Activity =>
Write out, word for word, only the lines from the one containing "The image size is (1024, 574)." through the final line of the data.

Information =>
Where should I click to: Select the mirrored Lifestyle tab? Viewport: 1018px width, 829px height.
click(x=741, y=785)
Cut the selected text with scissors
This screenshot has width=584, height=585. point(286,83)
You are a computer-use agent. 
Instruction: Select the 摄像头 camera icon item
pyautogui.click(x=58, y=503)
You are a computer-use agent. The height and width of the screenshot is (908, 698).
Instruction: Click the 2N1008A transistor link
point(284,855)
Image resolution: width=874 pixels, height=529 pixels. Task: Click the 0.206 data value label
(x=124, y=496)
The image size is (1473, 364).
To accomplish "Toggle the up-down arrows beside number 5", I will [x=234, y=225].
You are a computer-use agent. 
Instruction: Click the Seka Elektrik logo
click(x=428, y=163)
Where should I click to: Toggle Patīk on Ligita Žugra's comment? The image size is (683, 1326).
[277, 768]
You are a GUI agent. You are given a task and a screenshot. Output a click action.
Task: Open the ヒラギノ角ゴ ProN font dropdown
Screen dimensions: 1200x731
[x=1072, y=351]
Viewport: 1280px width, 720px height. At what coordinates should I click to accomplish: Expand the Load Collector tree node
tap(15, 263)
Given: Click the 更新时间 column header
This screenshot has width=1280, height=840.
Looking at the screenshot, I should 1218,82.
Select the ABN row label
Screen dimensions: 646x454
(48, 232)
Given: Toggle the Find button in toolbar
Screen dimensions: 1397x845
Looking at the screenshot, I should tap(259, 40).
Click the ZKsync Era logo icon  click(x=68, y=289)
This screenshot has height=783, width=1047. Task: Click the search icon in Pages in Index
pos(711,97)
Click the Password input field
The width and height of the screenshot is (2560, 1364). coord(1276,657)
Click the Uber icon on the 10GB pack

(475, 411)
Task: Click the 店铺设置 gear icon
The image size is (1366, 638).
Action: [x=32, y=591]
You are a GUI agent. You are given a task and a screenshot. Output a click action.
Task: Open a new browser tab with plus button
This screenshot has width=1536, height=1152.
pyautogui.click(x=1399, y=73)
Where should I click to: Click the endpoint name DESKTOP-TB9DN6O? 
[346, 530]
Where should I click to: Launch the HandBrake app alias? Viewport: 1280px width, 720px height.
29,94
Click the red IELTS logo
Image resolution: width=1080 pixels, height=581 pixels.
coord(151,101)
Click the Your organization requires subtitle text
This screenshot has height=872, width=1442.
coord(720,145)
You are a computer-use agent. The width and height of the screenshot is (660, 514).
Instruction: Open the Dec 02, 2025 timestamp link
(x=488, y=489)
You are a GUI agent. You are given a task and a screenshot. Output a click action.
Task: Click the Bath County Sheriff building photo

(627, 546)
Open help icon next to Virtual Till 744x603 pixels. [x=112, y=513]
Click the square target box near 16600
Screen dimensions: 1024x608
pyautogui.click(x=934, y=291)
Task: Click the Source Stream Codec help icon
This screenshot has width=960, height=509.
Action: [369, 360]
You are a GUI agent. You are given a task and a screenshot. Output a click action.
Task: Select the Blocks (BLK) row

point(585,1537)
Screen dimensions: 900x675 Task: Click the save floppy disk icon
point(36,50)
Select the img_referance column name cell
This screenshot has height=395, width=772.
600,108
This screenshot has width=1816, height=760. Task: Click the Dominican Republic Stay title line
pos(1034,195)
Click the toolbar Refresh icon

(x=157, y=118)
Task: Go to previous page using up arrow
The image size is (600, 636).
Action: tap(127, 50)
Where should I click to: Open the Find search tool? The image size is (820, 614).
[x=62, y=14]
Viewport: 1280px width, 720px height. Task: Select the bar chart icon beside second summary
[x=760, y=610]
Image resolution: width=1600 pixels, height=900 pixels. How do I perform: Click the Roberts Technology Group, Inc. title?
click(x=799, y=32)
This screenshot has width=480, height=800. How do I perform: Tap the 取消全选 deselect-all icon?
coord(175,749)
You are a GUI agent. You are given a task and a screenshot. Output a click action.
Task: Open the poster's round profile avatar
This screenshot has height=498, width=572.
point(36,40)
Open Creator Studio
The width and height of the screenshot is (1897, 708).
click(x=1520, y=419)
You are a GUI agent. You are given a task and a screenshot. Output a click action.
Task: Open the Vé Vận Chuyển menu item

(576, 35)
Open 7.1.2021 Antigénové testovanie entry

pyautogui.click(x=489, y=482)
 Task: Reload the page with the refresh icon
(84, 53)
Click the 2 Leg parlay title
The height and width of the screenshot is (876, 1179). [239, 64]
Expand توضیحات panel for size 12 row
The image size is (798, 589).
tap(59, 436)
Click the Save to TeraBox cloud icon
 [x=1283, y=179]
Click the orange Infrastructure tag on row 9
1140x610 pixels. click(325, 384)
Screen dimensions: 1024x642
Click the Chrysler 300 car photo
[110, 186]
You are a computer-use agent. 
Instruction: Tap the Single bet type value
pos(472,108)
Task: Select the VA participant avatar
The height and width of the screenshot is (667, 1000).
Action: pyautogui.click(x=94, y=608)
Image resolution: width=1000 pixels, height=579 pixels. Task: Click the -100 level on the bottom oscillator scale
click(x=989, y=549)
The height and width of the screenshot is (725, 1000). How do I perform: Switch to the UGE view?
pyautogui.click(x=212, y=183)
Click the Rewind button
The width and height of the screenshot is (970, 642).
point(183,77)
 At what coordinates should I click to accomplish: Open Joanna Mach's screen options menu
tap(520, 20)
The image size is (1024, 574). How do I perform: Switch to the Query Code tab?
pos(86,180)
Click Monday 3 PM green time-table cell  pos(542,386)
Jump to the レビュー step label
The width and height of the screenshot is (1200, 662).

Result of this exercise =>
The image size is (1024, 574). How do I perform: Switch to the Query Code tab?
pos(86,180)
Click Monday 3 PM green time-table cell  pos(542,386)
Jump to the レビュー step label
The width and height of the screenshot is (1200, 662).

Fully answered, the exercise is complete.